WHAT IS BEING ASKED: Find the line with "Where should I" in the records below, then please transcribe it and every later line exactly, omitting the pictures and adding nothing.

[Screenshot grounding data]

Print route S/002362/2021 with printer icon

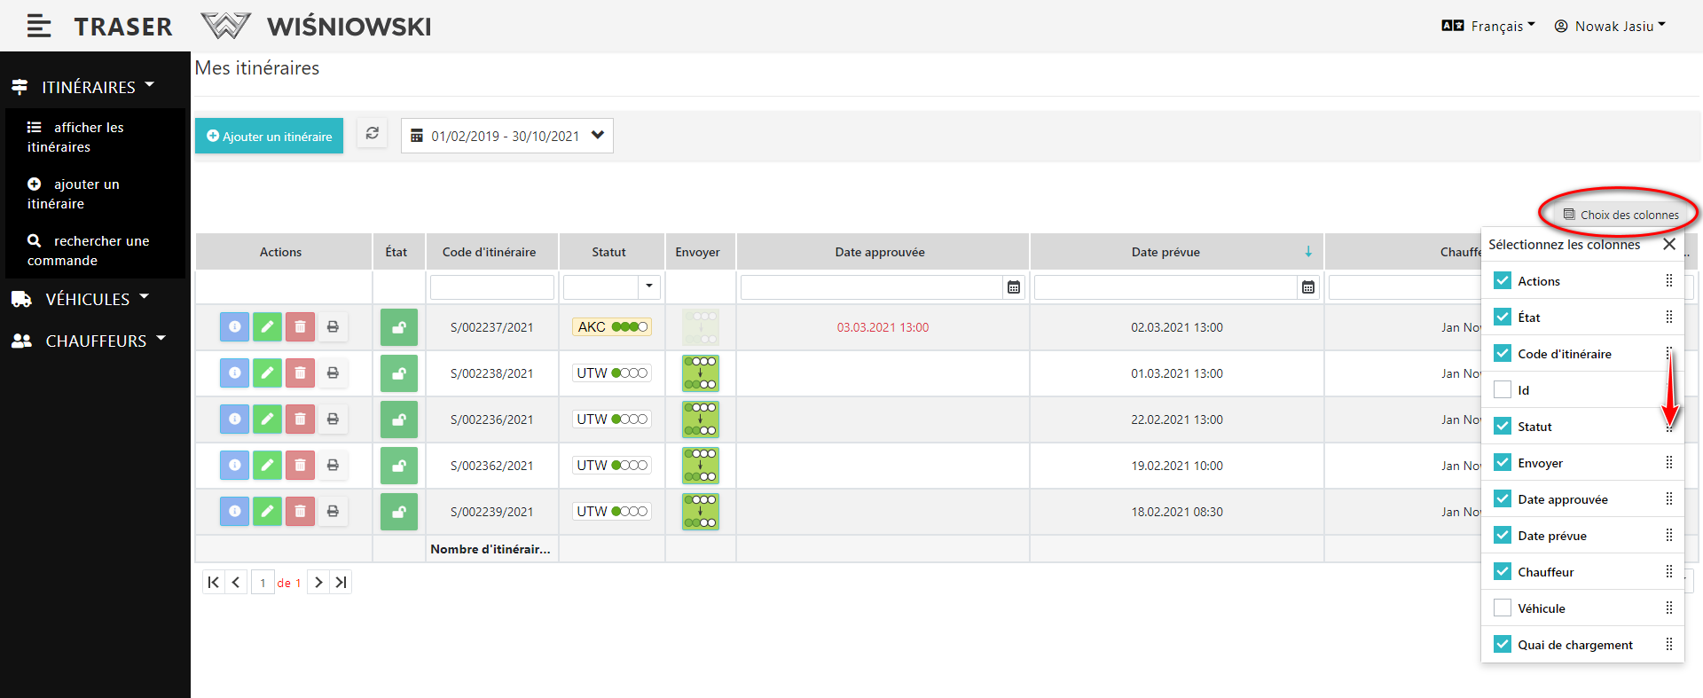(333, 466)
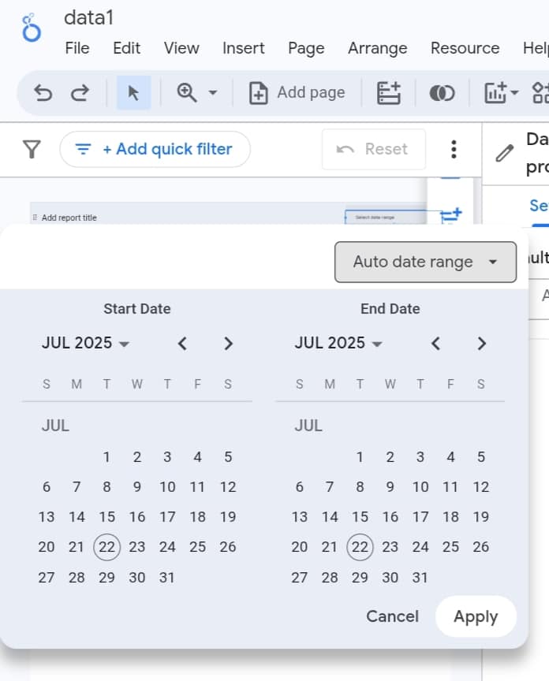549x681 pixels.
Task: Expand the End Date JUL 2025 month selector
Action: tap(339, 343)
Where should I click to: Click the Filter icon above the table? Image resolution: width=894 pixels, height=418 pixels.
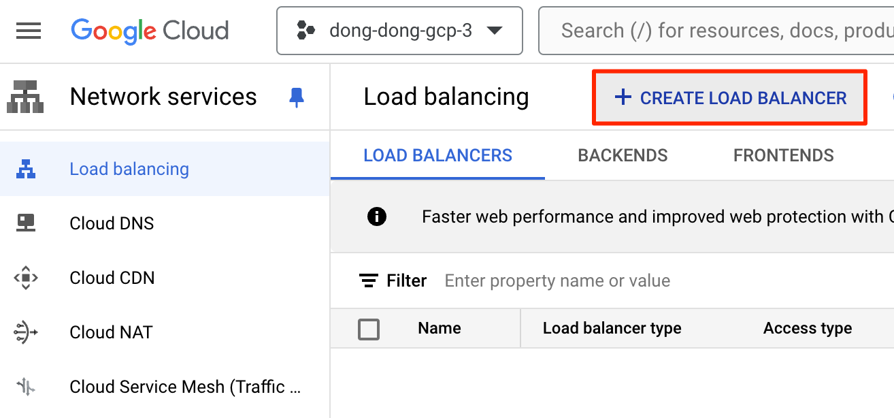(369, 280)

YOUR SOLUTION:
Where should I click to: Click the Filter icon above the table? Image resolution: width=894 pixels, height=418 pixels.
(369, 280)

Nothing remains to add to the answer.